| PROVIDED INFORMATION |
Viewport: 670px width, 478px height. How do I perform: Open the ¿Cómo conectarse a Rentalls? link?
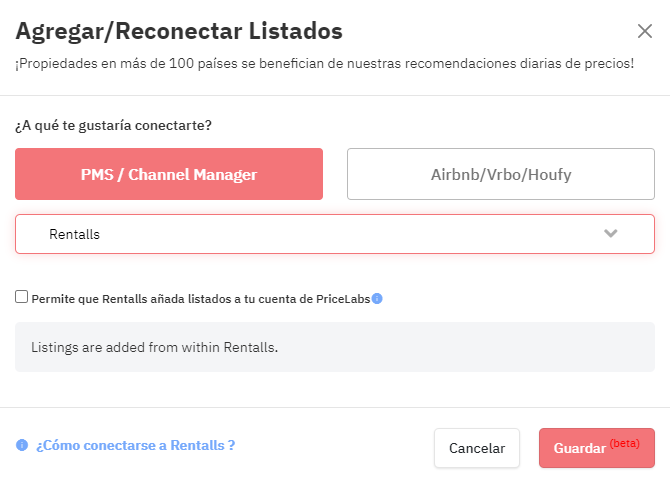[x=135, y=445]
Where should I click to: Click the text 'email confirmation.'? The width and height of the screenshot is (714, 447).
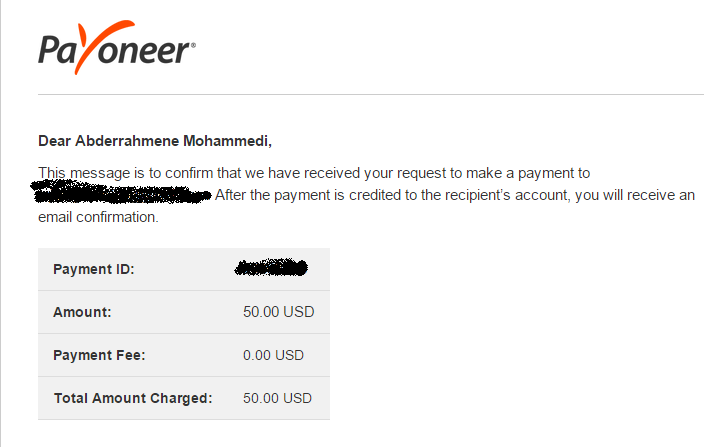[98, 217]
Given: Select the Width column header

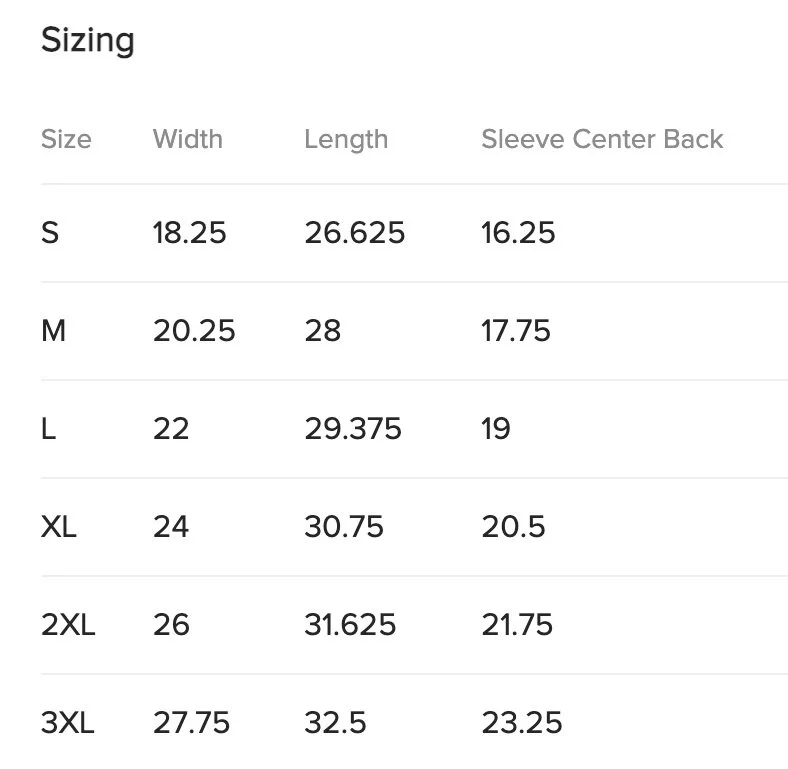Looking at the screenshot, I should point(188,139).
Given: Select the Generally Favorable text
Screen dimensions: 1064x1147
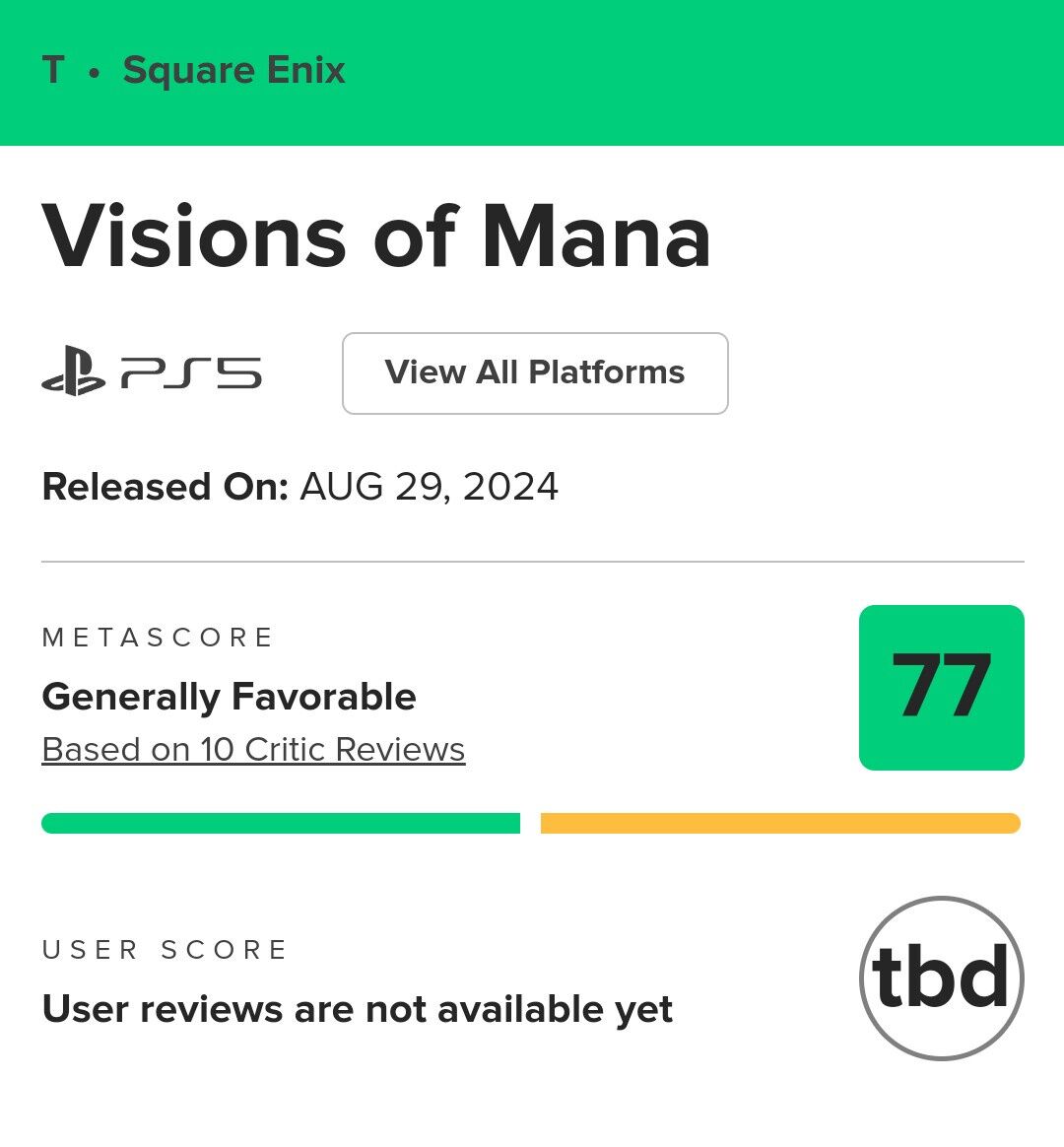Looking at the screenshot, I should (229, 697).

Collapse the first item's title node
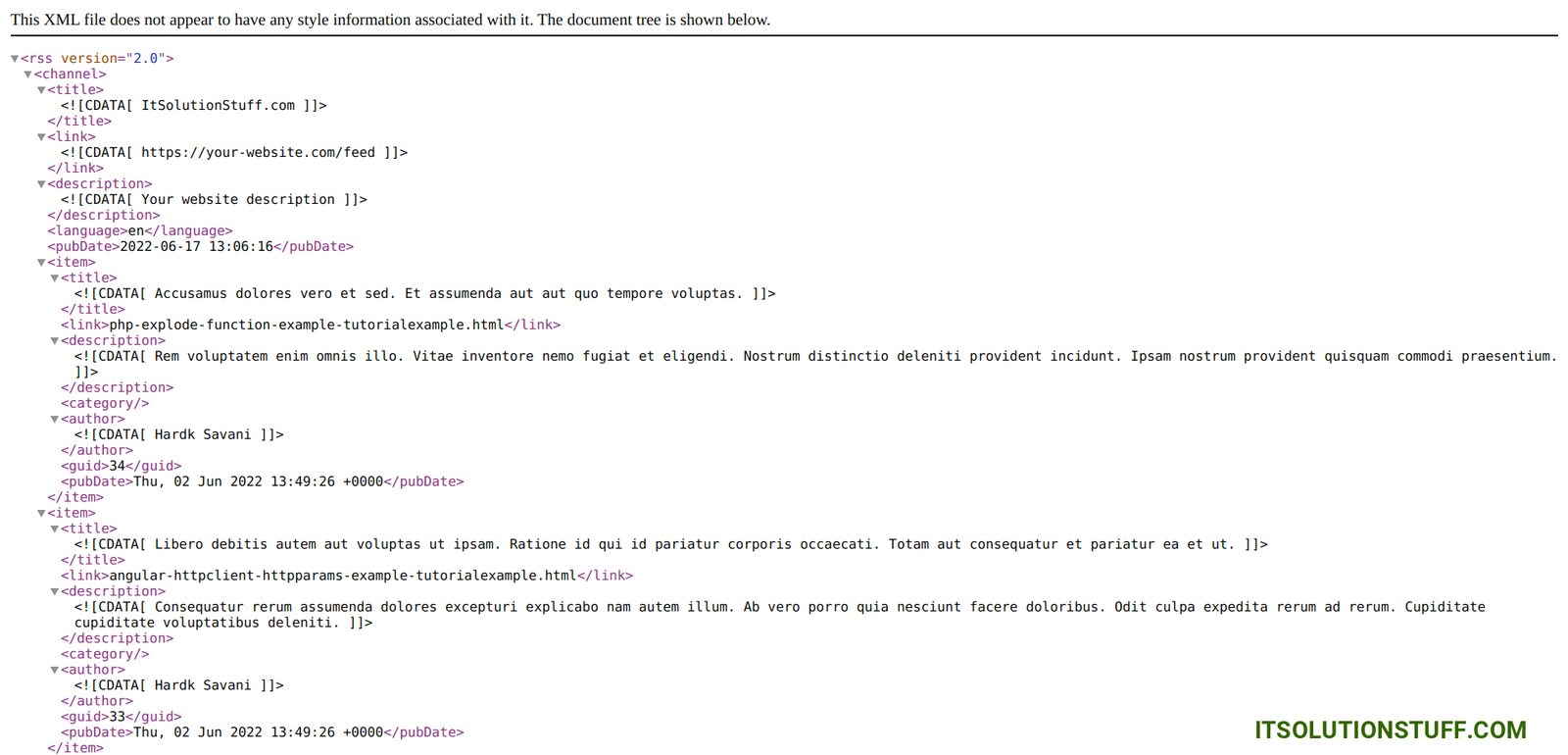pos(55,278)
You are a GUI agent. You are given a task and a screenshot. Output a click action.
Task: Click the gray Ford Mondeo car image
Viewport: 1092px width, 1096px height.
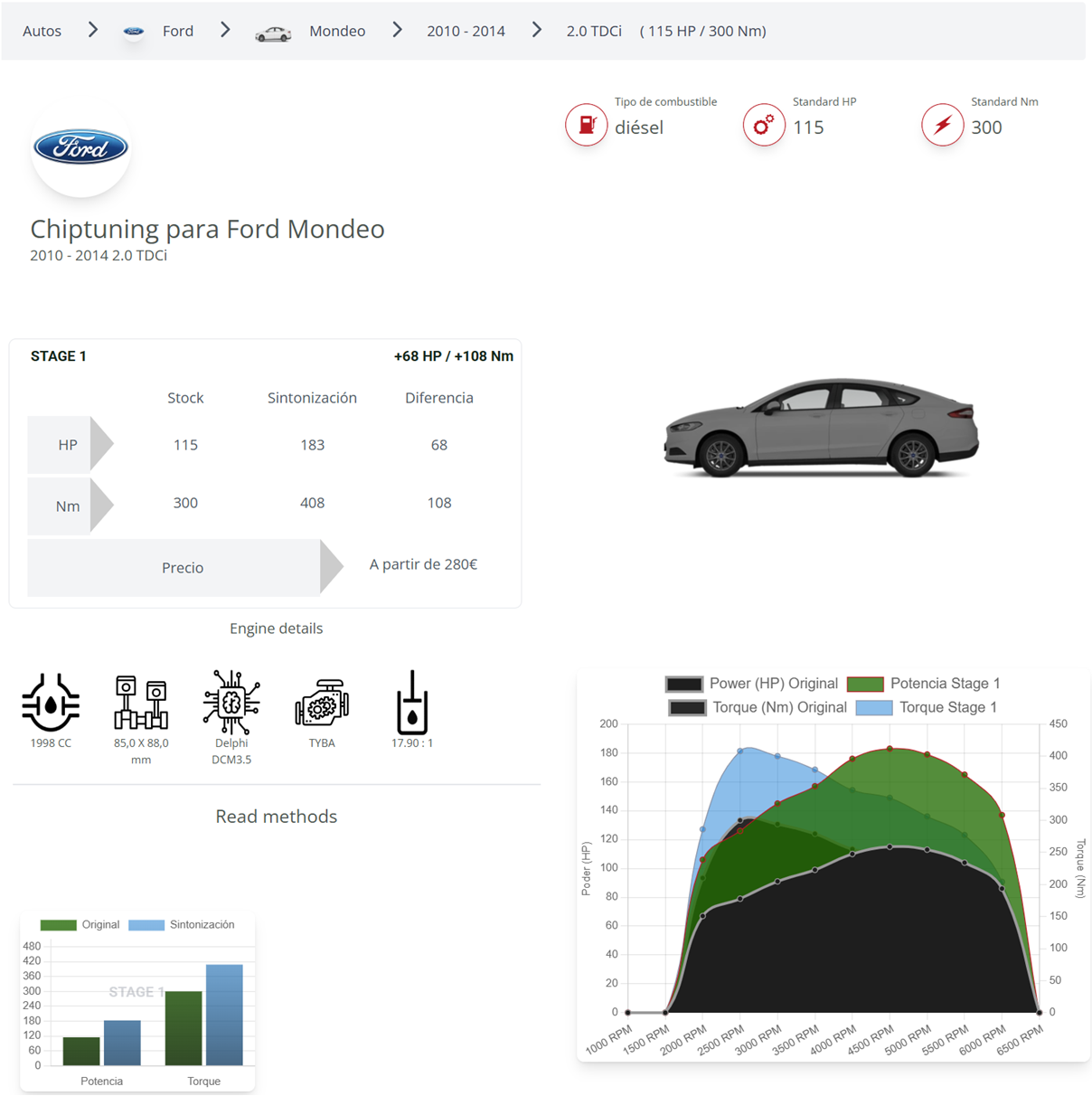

| GIVEN INSTRUCTION |
Copy out every line of the material above verbatim, leaving out the pictures.

| PROBLEM SOLUTION |
Viewport: 670px width, 478px height. How do I perform: Open the ¿Cómo conectarse a Rentalls? link?
[x=135, y=445]
Where should I click to: Click the text 'email confirmation.'? The width and height of the screenshot is (714, 447).
[98, 217]
Given: Select the Width column header

Looking at the screenshot, I should point(188,139).
Given: Select the Generally Favorable text
Screen dimensions: 1064x1147
Looking at the screenshot, I should (229, 697).

Collapse the first item's title node
pos(55,278)
You are a GUI agent. You are given a task and a screenshot. Output a click action.
Task: Click the gray Ford Mondeo car image
Viewport: 1092px width, 1096px height.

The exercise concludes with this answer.